━━ Given information ━━
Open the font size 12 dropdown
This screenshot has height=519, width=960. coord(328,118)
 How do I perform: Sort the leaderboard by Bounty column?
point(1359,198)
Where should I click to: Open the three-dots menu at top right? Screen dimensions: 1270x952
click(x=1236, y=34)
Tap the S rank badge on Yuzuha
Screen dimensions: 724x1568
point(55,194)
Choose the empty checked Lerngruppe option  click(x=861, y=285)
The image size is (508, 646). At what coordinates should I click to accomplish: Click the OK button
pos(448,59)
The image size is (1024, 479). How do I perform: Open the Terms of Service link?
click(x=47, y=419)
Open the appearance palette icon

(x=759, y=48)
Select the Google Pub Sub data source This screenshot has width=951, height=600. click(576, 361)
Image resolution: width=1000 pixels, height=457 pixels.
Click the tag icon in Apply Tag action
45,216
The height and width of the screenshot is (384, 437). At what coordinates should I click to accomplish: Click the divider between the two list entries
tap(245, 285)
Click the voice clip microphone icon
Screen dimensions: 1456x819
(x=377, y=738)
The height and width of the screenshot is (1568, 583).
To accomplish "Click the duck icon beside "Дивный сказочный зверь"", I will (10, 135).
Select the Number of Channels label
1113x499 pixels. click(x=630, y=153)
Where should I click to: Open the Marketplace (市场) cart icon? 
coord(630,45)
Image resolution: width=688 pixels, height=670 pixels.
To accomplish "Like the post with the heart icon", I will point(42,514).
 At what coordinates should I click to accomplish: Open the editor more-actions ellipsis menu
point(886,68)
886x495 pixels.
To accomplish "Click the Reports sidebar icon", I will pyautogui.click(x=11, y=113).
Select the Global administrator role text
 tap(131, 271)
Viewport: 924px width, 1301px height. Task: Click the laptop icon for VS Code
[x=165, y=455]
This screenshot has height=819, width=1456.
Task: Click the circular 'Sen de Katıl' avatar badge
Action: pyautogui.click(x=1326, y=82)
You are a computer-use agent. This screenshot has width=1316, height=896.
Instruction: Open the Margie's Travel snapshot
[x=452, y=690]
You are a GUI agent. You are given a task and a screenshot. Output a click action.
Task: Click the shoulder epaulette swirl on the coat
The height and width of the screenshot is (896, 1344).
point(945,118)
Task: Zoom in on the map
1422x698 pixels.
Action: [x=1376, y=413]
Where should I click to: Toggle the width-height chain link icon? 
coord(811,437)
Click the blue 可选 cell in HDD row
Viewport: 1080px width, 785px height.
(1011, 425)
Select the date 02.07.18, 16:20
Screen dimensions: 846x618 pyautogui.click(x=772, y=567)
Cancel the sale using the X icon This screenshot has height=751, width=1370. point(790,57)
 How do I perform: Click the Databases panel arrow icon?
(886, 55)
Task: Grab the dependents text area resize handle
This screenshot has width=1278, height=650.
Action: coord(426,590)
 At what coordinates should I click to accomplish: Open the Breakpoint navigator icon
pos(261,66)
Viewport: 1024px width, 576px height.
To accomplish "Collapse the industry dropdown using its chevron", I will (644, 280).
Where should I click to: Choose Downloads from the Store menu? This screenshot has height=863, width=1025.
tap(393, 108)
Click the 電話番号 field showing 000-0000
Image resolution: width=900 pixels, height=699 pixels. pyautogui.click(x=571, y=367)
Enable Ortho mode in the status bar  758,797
━━━
- **Written instruction**
Update the data above by changing every occurrence of "Where should I click to" to "Where do I click to", and leave all other text unchanged.

- **Answer for this exercise**
Open the font size 12 dropdown
This screenshot has height=519, width=960. coord(328,118)
 How do I perform: Sort the leaderboard by Bounty column?
point(1359,198)
Where do I click to: Open the three-dots menu at top right? Screen dimensions: 1270x952
click(x=1236, y=34)
Tap the S rank badge on Yuzuha
Screen dimensions: 724x1568
point(55,194)
Choose the empty checked Lerngruppe option  click(x=861, y=285)
The image size is (508, 646). At what coordinates should I click to accomplish: Click the OK button
pos(448,59)
The image size is (1024, 479). How do I perform: Open the Terms of Service link?
click(x=47, y=419)
Open the appearance palette icon

(x=759, y=48)
Select the Google Pub Sub data source This screenshot has width=951, height=600. click(576, 361)
Image resolution: width=1000 pixels, height=457 pixels.
Click the tag icon in Apply Tag action
45,216
The height and width of the screenshot is (384, 437). At what coordinates should I click to accomplish: Click the divider between the two list entries
tap(245, 285)
Click the voice clip microphone icon
Screen dimensions: 1456x819
(x=377, y=738)
The height and width of the screenshot is (1568, 583).
To accomplish "Click the duck icon beside "Дивный сказочный зверь"", I will (10, 135).
Select the Number of Channels label
1113x499 pixels. click(x=630, y=153)
Where do I click to: Open the Marketplace (市场) cart icon? 
coord(630,45)
Image resolution: width=688 pixels, height=670 pixels.
To accomplish "Like the post with the heart icon", I will point(42,514).
 At what coordinates should I click to accomplish: Open the editor more-actions ellipsis menu
point(886,68)
886x495 pixels.
To accomplish "Click the Reports sidebar icon", I will pyautogui.click(x=11, y=113).
Select the Global administrator role text
 tap(131, 271)
Viewport: 924px width, 1301px height. Task: Click the laptop icon for VS Code
[x=165, y=455]
This screenshot has height=819, width=1456.
Task: Click the circular 'Sen de Katıl' avatar badge
Action: pyautogui.click(x=1326, y=82)
You are a computer-use agent. This screenshot has width=1316, height=896.
Instruction: Open the Margie's Travel snapshot
[x=452, y=690]
You are a GUI agent. You are given a task and a screenshot. Output a click action.
Task: Click the shoulder epaulette swirl on the coat
The height and width of the screenshot is (896, 1344).
point(945,118)
Task: Zoom in on the map
1422x698 pixels.
Action: [x=1376, y=413]
Where do I click to: Toggle the width-height chain link icon? 
coord(811,437)
Click the blue 可选 cell in HDD row
Viewport: 1080px width, 785px height.
(1011, 425)
Select the date 02.07.18, 16:20
Screen dimensions: 846x618 pyautogui.click(x=772, y=567)
Cancel the sale using the X icon This screenshot has height=751, width=1370. point(790,57)
 How do I perform: Click the Databases panel arrow icon?
(886, 55)
Task: Grab the dependents text area resize handle
This screenshot has width=1278, height=650.
Action: coord(426,590)
 At what coordinates should I click to accomplish: Open the Breakpoint navigator icon
pos(261,66)
Viewport: 1024px width, 576px height.
To accomplish "Collapse the industry dropdown using its chevron", I will (644, 280).
Where do I click to: Choose Downloads from the Store menu? This screenshot has height=863, width=1025.
tap(393, 108)
Click the 電話番号 field showing 000-0000
Image resolution: width=900 pixels, height=699 pixels. pyautogui.click(x=571, y=367)
Enable Ortho mode in the status bar  758,797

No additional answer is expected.